Пугало то, что он смог придумать лишь один логичный ответ.
ГЛАВА 8
Взгляд Роберта Лэнгдона скользил от одной колоссальной формы к другой. Каждый объект представлял из себя устремленный вверх лист закаленной стали, элегантно закрученный и рискованно установленный на свой край, уравновешивающий сам себя и создающий свободно стоящую стену. Дугообразные стены почти в пятнадцать футов высотой были закручены в разные текучие формы — волнистую ленту, открытый круг, свободный локон.
— «Материя времени», — повторил Уинстон.

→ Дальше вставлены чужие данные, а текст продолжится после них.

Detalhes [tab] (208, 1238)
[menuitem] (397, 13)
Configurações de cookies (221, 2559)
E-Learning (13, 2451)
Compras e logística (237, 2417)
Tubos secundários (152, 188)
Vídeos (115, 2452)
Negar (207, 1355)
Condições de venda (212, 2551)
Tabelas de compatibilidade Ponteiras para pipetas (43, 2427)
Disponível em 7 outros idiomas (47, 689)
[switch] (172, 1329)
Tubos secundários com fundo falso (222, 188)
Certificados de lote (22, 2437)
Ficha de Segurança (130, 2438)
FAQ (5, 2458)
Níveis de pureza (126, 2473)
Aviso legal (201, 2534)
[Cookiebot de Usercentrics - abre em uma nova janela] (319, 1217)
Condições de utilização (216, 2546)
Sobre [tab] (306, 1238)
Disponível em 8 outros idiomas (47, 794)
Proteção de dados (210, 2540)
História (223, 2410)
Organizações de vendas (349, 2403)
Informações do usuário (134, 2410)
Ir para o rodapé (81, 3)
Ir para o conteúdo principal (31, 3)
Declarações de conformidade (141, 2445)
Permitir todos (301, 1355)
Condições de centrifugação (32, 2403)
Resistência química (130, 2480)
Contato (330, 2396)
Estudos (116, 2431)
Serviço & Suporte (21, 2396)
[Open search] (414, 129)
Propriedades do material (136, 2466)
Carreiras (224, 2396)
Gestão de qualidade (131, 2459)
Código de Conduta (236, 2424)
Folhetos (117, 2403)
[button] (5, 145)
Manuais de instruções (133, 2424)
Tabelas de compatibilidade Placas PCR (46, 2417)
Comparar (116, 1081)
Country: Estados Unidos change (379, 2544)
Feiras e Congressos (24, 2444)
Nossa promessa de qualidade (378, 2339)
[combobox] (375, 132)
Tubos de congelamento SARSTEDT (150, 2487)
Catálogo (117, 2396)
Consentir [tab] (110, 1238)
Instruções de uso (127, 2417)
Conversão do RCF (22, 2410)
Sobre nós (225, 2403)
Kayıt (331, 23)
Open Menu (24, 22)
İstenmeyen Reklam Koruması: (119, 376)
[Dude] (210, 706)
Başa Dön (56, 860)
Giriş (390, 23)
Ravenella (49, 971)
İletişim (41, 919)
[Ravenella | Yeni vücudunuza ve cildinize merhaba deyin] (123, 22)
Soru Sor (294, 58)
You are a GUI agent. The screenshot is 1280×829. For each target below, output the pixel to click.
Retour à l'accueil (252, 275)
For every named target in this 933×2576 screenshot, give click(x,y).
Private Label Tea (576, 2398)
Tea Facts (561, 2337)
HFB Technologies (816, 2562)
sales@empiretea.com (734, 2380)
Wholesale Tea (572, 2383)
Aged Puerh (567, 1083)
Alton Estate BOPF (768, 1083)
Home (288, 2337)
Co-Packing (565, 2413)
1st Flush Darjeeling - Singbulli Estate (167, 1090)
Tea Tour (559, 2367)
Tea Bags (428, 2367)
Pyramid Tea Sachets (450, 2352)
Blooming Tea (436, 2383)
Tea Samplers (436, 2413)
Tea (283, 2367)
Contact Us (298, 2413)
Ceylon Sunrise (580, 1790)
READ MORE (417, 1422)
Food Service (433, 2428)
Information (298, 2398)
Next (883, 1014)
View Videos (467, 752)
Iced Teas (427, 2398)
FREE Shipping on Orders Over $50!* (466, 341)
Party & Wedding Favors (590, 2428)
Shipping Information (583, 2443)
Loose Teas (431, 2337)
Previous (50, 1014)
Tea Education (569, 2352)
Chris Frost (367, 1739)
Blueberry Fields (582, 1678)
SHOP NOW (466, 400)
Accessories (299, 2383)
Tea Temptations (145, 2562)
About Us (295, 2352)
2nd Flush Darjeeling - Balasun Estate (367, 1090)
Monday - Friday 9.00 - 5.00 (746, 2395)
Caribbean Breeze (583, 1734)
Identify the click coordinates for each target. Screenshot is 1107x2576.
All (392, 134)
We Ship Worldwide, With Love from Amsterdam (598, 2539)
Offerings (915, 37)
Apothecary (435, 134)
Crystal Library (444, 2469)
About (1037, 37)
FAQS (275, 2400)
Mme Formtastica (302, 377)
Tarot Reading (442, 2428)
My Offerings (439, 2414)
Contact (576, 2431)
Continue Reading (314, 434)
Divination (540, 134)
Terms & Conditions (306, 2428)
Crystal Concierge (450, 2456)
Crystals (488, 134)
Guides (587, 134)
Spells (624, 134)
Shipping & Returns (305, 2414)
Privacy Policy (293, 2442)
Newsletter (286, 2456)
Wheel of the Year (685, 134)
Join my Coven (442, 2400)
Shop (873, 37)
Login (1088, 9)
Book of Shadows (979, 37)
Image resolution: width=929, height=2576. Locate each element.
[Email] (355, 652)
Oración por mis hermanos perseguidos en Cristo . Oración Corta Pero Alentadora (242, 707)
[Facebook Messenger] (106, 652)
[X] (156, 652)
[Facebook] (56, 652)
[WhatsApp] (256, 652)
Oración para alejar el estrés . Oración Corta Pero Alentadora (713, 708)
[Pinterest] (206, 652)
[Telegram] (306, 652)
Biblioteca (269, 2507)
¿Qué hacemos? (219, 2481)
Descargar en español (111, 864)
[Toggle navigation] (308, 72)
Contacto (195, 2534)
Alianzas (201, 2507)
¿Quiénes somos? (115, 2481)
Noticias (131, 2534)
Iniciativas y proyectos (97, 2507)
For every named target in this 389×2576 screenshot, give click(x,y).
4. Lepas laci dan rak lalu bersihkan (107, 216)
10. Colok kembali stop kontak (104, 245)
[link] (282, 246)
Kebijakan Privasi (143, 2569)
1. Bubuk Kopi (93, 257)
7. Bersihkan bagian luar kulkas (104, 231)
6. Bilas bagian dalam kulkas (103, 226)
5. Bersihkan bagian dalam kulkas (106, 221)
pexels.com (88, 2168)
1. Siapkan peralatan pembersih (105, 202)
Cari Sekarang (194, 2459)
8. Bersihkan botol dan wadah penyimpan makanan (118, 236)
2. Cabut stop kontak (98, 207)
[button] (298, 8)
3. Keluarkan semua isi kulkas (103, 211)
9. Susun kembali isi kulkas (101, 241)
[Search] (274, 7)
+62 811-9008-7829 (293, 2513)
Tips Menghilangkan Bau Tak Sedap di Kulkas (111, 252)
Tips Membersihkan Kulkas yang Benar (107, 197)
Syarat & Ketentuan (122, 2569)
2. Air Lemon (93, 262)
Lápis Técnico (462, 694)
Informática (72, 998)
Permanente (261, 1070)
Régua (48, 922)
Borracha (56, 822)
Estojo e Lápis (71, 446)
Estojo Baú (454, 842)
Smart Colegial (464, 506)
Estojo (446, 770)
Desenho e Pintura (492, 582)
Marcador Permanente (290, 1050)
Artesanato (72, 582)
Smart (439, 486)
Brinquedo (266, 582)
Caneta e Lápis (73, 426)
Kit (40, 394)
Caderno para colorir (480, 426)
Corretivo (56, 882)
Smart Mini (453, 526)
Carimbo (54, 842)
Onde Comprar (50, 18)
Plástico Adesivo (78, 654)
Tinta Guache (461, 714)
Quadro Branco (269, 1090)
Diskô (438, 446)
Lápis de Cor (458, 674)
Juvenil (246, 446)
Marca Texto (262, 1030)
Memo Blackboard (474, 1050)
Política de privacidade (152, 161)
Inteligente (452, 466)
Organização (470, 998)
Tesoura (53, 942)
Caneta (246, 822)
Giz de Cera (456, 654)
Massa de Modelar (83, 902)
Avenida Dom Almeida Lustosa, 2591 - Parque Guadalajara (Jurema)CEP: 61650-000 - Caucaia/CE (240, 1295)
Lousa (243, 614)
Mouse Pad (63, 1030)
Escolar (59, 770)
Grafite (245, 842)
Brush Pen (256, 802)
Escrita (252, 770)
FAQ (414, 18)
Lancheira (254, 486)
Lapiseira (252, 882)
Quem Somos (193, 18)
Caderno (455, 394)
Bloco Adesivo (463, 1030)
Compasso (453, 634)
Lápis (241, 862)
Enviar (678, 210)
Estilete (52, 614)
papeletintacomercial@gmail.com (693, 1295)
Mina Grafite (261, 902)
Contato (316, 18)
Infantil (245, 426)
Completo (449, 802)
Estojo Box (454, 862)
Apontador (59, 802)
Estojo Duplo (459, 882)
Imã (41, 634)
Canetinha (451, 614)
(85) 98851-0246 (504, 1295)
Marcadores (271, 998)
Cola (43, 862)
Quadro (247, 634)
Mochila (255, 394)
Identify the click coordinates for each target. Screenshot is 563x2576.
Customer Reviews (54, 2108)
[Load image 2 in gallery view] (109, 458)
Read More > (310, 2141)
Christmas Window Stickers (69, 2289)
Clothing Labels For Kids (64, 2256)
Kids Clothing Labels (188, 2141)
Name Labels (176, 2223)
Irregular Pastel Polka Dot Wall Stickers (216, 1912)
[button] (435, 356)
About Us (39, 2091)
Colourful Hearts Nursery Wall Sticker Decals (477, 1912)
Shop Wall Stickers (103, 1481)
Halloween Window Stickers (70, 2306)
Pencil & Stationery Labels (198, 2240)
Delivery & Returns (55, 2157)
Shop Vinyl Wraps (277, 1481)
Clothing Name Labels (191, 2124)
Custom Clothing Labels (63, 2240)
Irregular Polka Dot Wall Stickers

И художник — Ричард Серра. Использование стен неподдерживаемого типа в такой тяжелой среде создает иллюзию нестабильности. Но на самом деле все они очень надежны. Представьте, что долларовая банкнота скручивается вокруг карандаша. Как только карандаш удалить, свернутая купюра совершенно спокойно останется стоять на собственном крае, удерживаемая своей геометрией.
Лэнгдон сделал паузу и пристально посмотрел вверх на огромный круг рядом с собой. Он был изготовлен из окисленного металла жженого медного оттенка и сырого, органического качества. Этот кусок создавал одновременно иллюзию большой силы и тонкого чувства равновесия.
— Профессор, вы заметили, как эта первая форма не до конца смыкается?
Лэнгдон продолжил движение по кругу и увидел, что концы стены не совсем сходятся, как будто ребенок попытался нарисовать круг, но пропустил точку соединения.
— Перекошенное соединение создает проход, который привлекает посетителя внутрь, чтобы исследовать отрицательное пространство.
«Если только этот посетитель не страдает клаустрофобией» — подумал Лэнгдон, быстро продвигаясь.
— Так же, — произнес Уинстон, — вы видите перед собой три волнистые стальные ленты, образующие условно параллельную конструкцию и располагающиеся достаточно близко, чтобы сформировать два змеевидных туннеля длиной более ста футов. Их называют Змеей, и нашим юным посетителям нравится бегать через нее. Более того, двое посетителей, стоящие по разным концам, могут говорить шепотом и идеально слышать друг друга, будто стоят лицом к лицу.
— Поразительно, Уинстон, но вы можете объяснить, зачем Эдмонд попросил вас показать мне эту галерею. Он знает, что я не понимаю таких вещей.
Уинстон ответил:
— Он просил показать вам кое-что определенное под названием Закрученная спираль, которая располагается в дальнем правом углу. Вы видите ее?
Лэнгдон прищурился. Та самая, что виднеется в полумиле отсюда?
— Да, вижу.
— Прекрасно, давайте подойдем ближе.
Предварительно осмотрев огромное пространство вокруг, Лэнгдон направился к отдаленной спирали, пока Уинстон продолжал говорить.
— Слышал, профессор, что Эдмонд Кирш — ярый поклонник вашей деятельности, в частности ваших мыслей о взаимодействии всевозможных религиозных традиций на протяжении истории, их эволюции и того, как это отражалось в искусстве. Во многих аспектах область теории игр и прогнозирующих вычислений Эдмонда весьма схожа — анализируется рост различных систем и предсказывается их развитие с течением времени.
— Что ж, он явный эксперт в этом. В конце концов, его называют современным Нострадамусом.
— Да. Хотя сравнение немного оскорбительно, на мой взгляд.
— Почему вы так говорите? — возразил Лэнгдон. — Нострадамус — самый известный предсказатель всех времен.